_Exercise task 1:_
In the forum question on finding the non-repeating integer, which environment variable supplies the name of the output file?
_Exercise task 2:_
Continue the forum question on finding the non-repeating integer, starting right after its final line of code.

计算非重复整数

Question

I need help with a coding question. I would like some tips on finding the answer but not the answer itself.

Sample input looks like this 3112.

Sample output is 2 because the integers doesn't repeat.

here's the code

public static int lonelyInteger(int[] arr)
{

    need to code this 

}


public static void main(String[] args) throws IOException
{
    Scanner in = new Scanner(System.in);
    final String fileName = System.getenv("OUTPUT_PATH");
    BufferedWriter bw = new BufferedWriter(new FileWriter(fileName));
    int res;

    int _arr_size = Integer.parseInt(in.nextLine());
    int[] _arr = new int[_arr_size];
    int _arr_item;
    for(int _arr_i = 0; _arr_i < _arr_size; _arr_i++)

_Supplied records:_
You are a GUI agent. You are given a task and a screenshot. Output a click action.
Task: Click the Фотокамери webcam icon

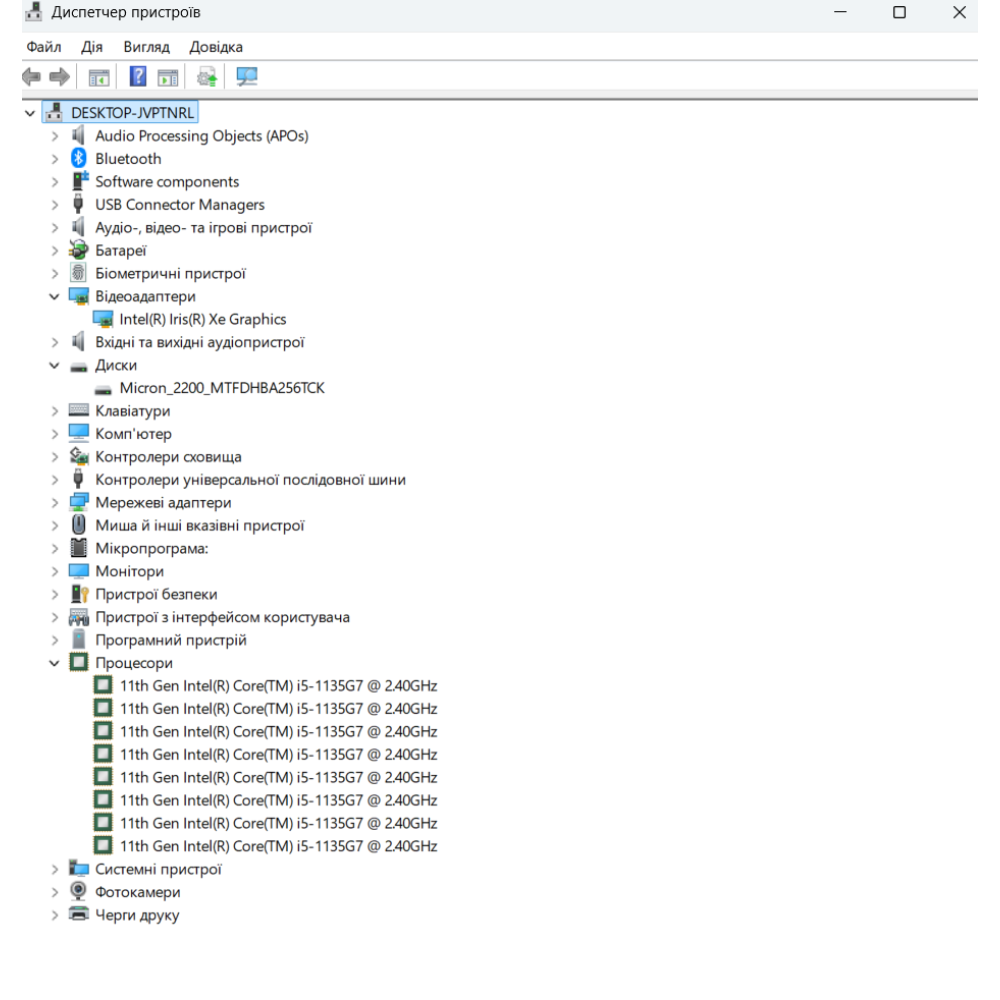pyautogui.click(x=79, y=892)
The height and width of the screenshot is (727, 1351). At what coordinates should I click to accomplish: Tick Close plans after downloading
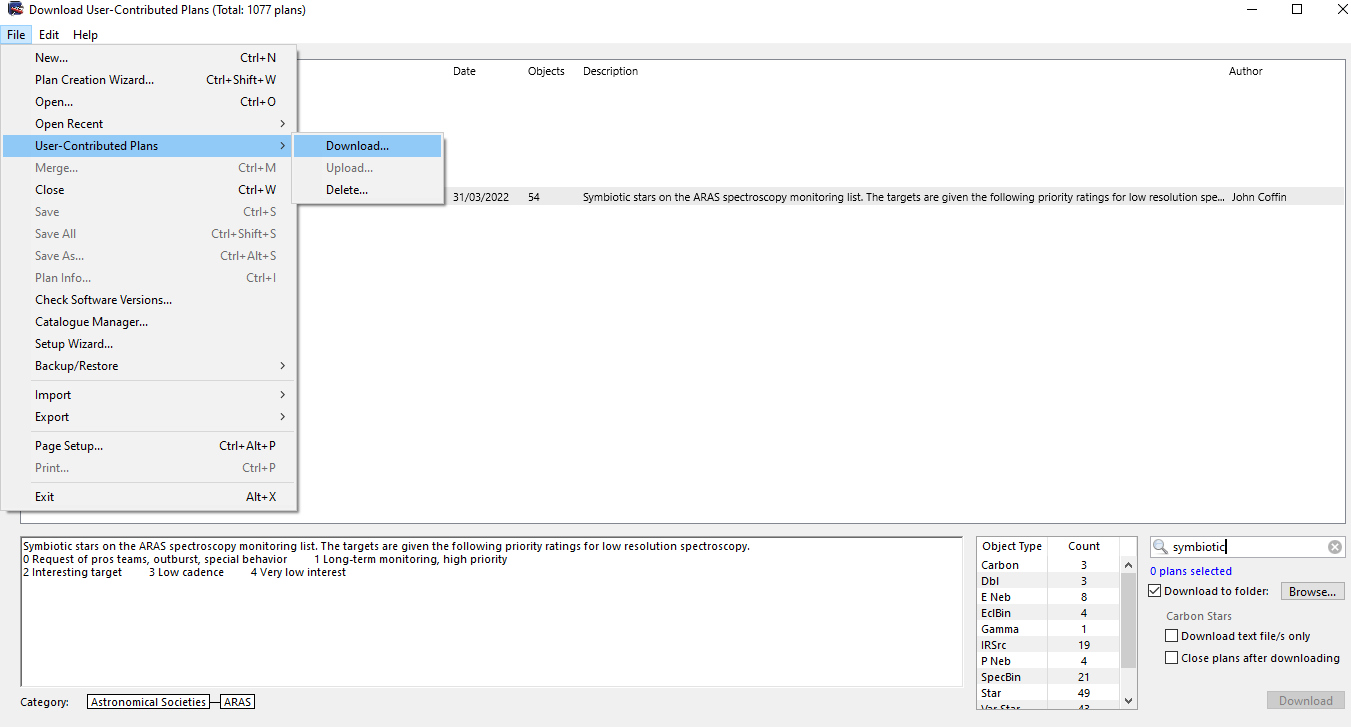click(1172, 658)
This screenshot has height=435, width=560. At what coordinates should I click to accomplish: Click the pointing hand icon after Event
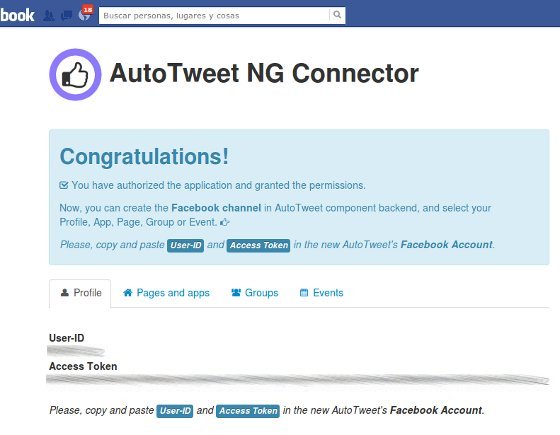tap(225, 222)
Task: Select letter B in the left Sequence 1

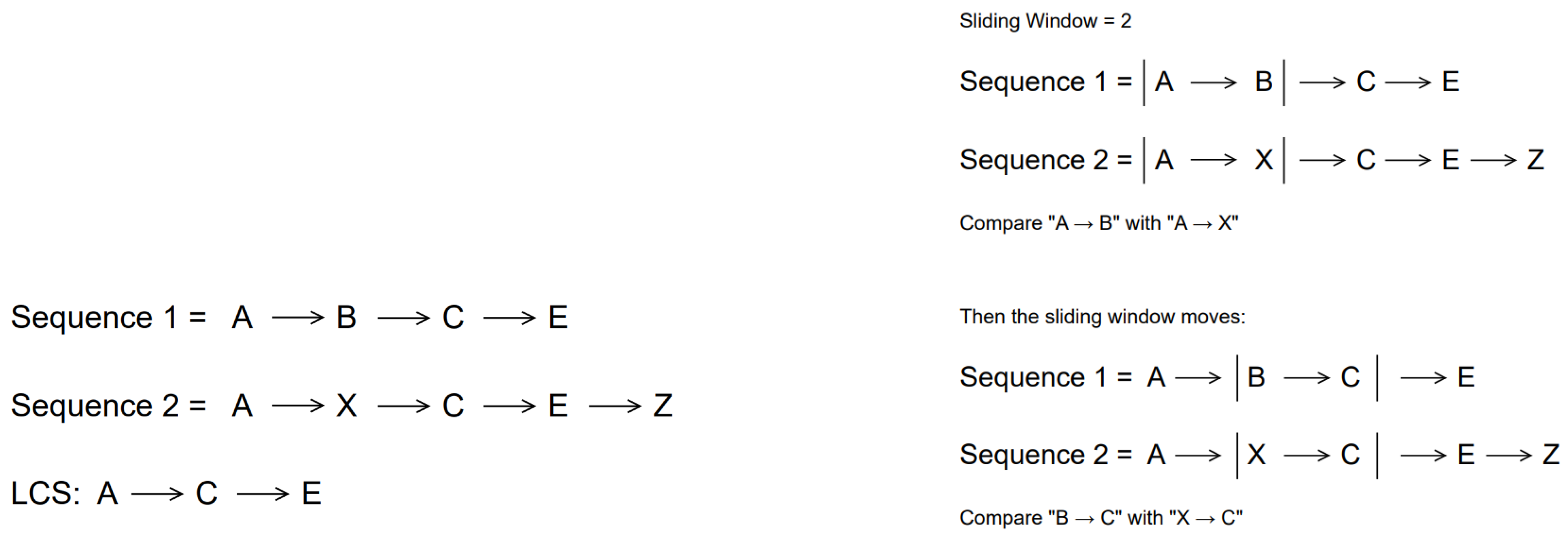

_Exercise response 1:_
OUTPUT_PATH

_Exercise response 2:_
    {
        _arr_item = Integer.parseInt(in.nextLine());
        _arr[_arr_i] = _arr_item;
    }

    res = loneyInteger(_arr);
    bw.write(String.valueOf(res));
    bw.newLine();

    bw.close();
}

Answer 1

Write a loop that iterates from the start to the end of arr , and check the element in front and behind at each index for it it contains a different value. If the value is different from the previous and next elements, add one to the counter. Make sure to do a check that the index in front or behind aren't equal to -1 or arr.length before accessing those indexes.

Spoiler:

int count = 0; for (int i = 0; i < arr.length; i++) if (i-1 >= 0 && arr[i] == arr[i-1] || i+1 < arr.length && arr[i] == arr[i+1]) continue; else count++; return count;

Answer 2

You can make a counter for the integers that repeated themselves while you read them .

For example :

for(int _arr_i = 0; _arr_i < _arr_size; _arr_i++)
{
   _arr_item = Integer.parseInt(in.nextLine());
   if (itemNotInList(_arr_item))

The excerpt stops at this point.